Jリーグ・10ゴールで得点ランクトップの鹿島FW上田綺世(23)のベルギー1部セルクル・ブルージュ移籍が本決まりとなり、日本代表を率いる森保一監督(53)の悩みのタネが増えた。7月19〜27日に行われる東アジアE-1選手権に「国内組で臨む」と明言している指揮官は、アテにしていた上田を招集できなくなったからである。

 上田の代わりが務まる選手は誰か。最初に名前が挙がるのが、鹿島で2トップを組んでいたFW鈴木優磨(26)だろう。

 19歳でJリーグデビュー。2018年のACL(アジア・チャンピオンズリーグ)優勝の原動力となってMVPを獲得した。19年夏にベルギー1部シントトロイデンに移籍。20-21年シーズンに17ゴールを挙げて欧州内でも知名度を上げた。22年1月に古巣に復帰。身長182センチ、体重75キロの恵まれたフィジカルを生かし、アグレッシブにゴールを狙っていくのが身上。

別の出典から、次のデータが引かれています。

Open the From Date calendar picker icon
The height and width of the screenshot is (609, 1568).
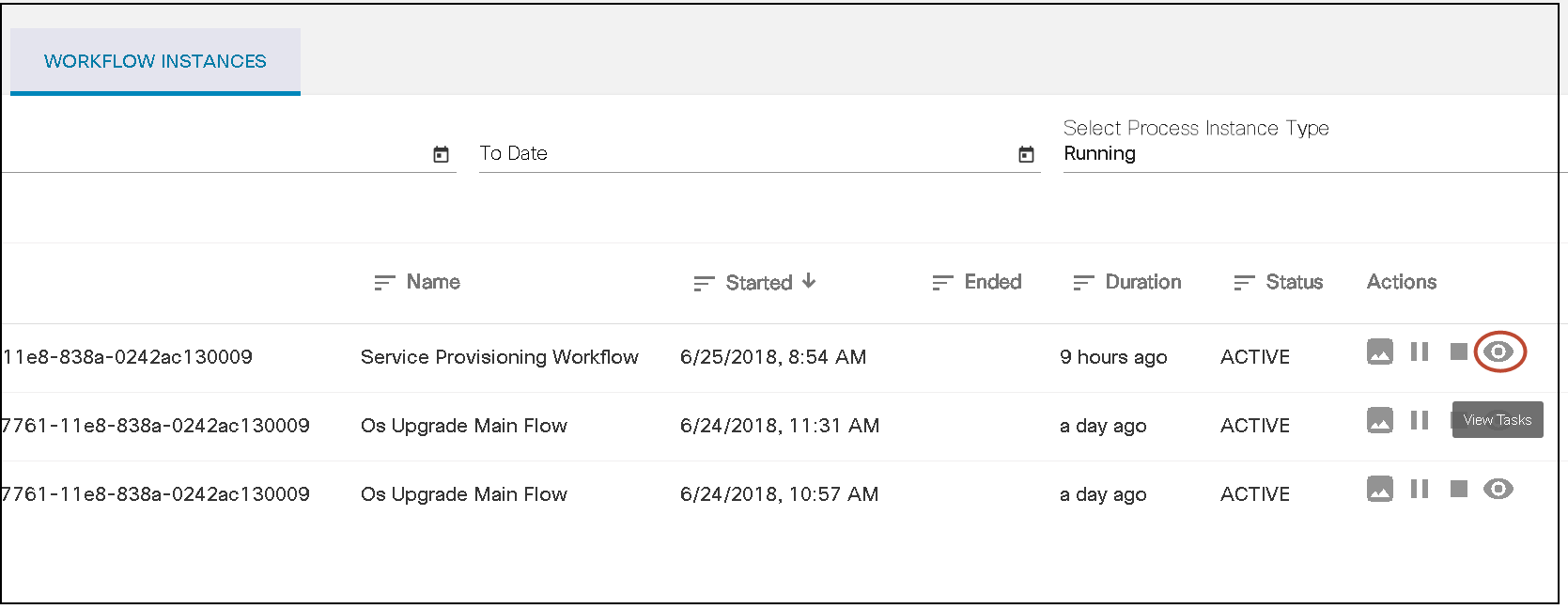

1トップもこなせることから、J関係者の間では「故障がちな代表FW大迫勇也(32)の代役として日本代表でのプレーを見てみたい」という声も少なくなかった。

 しかし、鈴木は一度も森保監督から呼ばれたことはなく、その理由として「森保監督の選手起用と采配に不平不満を漏らしているという話を聞かされた指揮官が、不快感をあらわにしながら『優磨は呼ばない』と言い放ったという噂がはびこっている」と話すマスコミ関係者がさらに続ける。

「1月に埼玉で行われたW杯最終予選・中国戦で森保ジャパンが2-0で勝利したが、森保監督に対して批判的なSNSに鈴木が<いいね>をしたという話もサッカー界に流れた。でも、鈴木が監督批判常習者というのは噂レベルでしかなく、そもそも森保監督は選手選考の際に私情を挟むタイプでもない。森保監督の欲するFW像に鈴木は該当していない──というのが真相でしょう」

 E-1選手権のメンバー発表は13日に予定されている。注目である。